■ **Exercise objective**
Copy the lines of the listing below, without any change, beginning with the line that contains "Given: Select the Eyedropper tool" and ending with the line that contains "Action: click(x=248, y=574)", including both of those lines.

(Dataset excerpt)
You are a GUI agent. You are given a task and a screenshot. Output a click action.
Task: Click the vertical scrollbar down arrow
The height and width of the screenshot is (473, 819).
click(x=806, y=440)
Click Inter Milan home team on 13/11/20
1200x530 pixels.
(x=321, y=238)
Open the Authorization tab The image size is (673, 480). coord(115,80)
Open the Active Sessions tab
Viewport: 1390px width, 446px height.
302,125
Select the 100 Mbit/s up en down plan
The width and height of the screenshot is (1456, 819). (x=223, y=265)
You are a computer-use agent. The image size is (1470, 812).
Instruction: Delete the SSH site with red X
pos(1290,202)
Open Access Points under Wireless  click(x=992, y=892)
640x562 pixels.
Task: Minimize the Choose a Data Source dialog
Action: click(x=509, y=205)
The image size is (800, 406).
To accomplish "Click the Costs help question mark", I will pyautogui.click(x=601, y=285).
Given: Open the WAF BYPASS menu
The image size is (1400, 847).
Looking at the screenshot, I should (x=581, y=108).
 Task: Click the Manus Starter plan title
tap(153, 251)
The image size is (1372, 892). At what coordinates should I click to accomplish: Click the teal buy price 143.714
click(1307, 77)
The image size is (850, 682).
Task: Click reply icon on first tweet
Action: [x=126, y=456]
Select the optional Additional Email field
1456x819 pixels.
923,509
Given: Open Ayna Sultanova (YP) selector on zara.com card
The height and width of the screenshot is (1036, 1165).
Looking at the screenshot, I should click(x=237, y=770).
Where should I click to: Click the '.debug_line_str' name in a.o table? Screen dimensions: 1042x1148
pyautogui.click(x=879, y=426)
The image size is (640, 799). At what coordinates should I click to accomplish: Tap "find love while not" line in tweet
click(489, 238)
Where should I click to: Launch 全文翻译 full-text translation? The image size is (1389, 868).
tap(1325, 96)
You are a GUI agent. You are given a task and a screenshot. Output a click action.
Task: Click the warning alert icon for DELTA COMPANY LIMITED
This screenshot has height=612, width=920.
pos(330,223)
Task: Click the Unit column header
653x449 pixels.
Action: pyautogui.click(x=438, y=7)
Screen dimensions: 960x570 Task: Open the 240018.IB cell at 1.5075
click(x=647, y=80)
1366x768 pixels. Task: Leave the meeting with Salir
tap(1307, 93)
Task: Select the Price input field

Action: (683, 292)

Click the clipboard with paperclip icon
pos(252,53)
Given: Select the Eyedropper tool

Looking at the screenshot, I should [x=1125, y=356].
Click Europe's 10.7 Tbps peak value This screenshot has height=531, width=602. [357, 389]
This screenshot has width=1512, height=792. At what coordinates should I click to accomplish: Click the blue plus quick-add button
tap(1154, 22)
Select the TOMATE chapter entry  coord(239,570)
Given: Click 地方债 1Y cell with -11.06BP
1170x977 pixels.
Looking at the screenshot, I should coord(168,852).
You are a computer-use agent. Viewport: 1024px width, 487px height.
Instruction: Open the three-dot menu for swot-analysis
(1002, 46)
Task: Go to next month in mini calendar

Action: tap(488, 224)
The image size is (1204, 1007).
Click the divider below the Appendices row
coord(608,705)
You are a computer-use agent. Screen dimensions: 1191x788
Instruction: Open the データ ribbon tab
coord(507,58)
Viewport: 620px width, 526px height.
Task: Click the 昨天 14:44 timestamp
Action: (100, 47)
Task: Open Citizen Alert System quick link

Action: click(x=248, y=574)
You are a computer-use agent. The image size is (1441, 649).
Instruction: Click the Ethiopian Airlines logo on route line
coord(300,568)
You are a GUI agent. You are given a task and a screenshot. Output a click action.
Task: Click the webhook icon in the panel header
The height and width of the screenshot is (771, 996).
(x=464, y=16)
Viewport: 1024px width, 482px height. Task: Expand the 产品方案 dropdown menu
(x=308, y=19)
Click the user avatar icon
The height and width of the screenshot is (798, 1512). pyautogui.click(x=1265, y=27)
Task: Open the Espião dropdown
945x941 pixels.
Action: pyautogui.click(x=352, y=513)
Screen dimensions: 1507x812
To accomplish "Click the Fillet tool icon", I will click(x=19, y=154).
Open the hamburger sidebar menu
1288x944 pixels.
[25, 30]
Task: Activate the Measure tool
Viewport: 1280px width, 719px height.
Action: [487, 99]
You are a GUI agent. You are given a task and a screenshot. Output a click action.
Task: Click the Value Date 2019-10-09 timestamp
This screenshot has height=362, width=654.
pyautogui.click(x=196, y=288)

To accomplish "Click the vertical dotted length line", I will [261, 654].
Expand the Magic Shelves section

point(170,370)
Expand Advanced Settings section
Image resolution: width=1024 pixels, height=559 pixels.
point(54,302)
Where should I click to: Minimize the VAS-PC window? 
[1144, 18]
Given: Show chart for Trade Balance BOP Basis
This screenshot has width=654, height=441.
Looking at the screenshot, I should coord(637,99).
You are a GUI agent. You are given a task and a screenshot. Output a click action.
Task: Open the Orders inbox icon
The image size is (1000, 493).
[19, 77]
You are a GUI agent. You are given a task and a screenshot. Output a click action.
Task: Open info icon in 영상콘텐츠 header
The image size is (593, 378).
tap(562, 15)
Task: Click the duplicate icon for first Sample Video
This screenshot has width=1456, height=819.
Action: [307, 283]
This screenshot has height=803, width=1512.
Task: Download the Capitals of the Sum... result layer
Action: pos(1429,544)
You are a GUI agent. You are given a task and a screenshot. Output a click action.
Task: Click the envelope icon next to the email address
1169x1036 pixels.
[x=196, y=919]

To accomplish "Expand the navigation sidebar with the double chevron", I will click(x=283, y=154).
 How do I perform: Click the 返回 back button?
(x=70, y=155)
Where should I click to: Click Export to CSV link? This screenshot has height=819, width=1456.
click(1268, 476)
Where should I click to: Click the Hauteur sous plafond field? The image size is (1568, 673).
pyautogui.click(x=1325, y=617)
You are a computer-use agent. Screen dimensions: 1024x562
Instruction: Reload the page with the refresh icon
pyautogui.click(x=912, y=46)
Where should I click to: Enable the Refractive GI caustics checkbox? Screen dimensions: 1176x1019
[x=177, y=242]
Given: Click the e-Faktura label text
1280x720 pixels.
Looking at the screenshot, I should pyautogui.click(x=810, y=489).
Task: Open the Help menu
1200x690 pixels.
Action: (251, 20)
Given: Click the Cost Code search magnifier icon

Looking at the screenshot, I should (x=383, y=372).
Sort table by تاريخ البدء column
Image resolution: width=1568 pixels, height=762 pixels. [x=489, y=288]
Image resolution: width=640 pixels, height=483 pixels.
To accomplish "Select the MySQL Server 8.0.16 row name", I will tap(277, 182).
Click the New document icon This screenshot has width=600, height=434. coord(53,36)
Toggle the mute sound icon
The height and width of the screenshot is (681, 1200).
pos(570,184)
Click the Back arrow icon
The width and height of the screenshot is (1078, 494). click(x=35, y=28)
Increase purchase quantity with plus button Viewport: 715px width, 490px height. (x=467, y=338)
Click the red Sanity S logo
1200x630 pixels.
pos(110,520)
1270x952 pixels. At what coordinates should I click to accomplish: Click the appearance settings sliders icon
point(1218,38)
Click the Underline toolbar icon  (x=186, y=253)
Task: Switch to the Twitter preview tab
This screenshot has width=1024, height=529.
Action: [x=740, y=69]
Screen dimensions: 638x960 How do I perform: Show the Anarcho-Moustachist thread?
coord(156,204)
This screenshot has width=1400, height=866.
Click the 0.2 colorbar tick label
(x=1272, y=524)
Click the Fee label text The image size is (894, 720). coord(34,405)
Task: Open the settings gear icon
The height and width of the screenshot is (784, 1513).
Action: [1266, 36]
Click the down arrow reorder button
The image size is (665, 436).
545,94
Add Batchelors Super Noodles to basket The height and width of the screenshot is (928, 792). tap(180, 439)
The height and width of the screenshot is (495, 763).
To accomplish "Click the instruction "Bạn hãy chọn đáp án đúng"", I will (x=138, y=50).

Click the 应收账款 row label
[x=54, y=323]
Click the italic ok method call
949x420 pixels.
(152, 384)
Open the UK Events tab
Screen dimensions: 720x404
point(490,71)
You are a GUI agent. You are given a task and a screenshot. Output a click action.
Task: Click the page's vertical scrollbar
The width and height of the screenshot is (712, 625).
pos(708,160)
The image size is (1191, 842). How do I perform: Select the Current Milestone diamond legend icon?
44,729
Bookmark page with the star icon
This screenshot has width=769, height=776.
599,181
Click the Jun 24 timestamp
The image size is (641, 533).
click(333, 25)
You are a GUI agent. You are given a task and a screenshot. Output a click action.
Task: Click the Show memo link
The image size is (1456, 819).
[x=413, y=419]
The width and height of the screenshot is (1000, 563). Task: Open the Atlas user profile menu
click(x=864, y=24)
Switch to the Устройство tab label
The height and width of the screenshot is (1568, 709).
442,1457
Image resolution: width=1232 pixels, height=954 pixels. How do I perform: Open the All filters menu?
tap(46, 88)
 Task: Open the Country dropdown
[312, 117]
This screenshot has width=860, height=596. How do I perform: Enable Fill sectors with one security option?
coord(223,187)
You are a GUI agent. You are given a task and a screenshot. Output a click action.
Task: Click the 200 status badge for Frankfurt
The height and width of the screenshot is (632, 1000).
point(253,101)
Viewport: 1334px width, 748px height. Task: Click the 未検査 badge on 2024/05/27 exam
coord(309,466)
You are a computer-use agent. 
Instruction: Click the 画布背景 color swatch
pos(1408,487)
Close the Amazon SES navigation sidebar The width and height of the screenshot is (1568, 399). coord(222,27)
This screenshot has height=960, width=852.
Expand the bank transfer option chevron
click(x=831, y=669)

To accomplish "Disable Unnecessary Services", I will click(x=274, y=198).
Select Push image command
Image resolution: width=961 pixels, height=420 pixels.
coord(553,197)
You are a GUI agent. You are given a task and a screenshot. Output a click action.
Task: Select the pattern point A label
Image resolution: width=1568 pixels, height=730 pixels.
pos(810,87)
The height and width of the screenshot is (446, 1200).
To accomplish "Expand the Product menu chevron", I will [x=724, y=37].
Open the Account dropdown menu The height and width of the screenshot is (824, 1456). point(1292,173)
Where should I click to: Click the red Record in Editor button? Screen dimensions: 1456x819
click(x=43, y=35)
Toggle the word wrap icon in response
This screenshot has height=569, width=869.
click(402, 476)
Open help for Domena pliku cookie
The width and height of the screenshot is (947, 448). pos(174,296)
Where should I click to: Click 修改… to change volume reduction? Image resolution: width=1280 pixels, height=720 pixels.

■ **Correct result**
Given: Select the Eyedropper tool

Looking at the screenshot, I should [x=1125, y=356].
Click Europe's 10.7 Tbps peak value This screenshot has height=531, width=602. [357, 389]
This screenshot has width=1512, height=792. At what coordinates should I click to accomplish: Click the blue plus quick-add button
tap(1154, 22)
Select the TOMATE chapter entry  coord(239,570)
Given: Click 地方债 1Y cell with -11.06BP
1170x977 pixels.
Looking at the screenshot, I should coord(168,852).
You are a computer-use agent. Viewport: 1024px width, 487px height.
Instruction: Open the three-dot menu for swot-analysis
(1002, 46)
Task: Go to next month in mini calendar

Action: tap(488, 224)
The image size is (1204, 1007).
Click the divider below the Appendices row
coord(608,705)
You are a computer-use agent. Screen dimensions: 1191x788
Instruction: Open the データ ribbon tab
coord(507,58)
Viewport: 620px width, 526px height.
Task: Click the 昨天 14:44 timestamp
Action: (100, 47)
Task: Open Citizen Alert System quick link

Action: click(x=248, y=574)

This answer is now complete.